■ **WHAT THE EXERCISE ASKS**: Return each line from the items below that contains the word "dimensions", copied in full.

# # # # # # #

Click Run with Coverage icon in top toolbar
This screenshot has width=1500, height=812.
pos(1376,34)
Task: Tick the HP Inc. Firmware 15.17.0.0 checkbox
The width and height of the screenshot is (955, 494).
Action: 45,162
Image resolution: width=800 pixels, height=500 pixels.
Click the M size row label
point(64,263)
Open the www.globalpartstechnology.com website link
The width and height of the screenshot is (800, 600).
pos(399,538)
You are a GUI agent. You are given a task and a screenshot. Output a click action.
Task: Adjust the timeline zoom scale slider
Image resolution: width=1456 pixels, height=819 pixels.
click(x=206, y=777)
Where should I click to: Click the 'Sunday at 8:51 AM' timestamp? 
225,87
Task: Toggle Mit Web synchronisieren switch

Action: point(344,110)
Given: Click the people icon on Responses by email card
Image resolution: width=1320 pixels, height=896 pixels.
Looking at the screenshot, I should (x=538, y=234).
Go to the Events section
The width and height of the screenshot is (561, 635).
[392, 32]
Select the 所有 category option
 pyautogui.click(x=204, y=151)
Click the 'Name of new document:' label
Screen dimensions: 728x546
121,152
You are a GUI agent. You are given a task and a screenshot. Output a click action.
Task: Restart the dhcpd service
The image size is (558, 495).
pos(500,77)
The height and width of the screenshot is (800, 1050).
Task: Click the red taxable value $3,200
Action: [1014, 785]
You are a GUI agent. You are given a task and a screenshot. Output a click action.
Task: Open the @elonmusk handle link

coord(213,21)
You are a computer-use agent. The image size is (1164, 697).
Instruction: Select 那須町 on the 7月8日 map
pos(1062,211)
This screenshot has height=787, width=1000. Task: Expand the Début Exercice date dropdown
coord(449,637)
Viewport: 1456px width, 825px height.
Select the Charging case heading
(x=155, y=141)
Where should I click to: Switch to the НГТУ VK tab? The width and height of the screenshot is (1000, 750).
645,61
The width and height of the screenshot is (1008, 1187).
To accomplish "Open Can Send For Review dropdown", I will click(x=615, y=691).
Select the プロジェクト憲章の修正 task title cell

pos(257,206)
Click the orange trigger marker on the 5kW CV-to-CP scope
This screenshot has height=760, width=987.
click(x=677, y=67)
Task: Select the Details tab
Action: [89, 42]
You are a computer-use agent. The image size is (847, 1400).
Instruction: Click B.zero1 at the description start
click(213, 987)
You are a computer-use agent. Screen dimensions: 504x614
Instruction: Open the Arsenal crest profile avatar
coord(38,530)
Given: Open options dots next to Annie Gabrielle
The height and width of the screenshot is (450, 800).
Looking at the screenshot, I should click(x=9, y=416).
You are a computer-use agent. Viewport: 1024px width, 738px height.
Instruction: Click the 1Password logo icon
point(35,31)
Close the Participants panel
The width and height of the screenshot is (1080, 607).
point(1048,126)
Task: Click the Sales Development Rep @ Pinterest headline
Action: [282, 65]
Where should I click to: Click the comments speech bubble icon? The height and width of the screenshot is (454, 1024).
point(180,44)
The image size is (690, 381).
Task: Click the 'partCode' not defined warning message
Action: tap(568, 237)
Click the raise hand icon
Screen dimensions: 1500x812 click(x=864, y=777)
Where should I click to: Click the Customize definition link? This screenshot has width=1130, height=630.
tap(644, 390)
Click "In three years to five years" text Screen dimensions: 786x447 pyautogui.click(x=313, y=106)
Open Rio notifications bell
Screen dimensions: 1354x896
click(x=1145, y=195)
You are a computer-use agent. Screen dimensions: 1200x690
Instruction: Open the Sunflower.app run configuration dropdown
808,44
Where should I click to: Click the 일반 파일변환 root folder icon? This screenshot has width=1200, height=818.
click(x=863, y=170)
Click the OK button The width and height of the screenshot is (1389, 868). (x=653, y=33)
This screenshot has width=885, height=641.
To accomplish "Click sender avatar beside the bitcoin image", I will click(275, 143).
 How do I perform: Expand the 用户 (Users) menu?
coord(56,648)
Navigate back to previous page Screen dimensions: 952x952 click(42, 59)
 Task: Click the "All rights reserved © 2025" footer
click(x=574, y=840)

# # # # # # #

■ **EXPECTED OUTPUT**:
Screen dimensions: 728x546
You are a computer-use agent. Screen dimensions: 504x614
Screen dimensions: 1500x812 click(x=864, y=777)
Click "In three years to five years" text Screen dimensions: 786x447 pyautogui.click(x=313, y=106)
Screen dimensions: 1354x896
You are a computer-use agent. Screen dimensions: 1200x690
Navigate back to previous page Screen dimensions: 952x952 click(42, 59)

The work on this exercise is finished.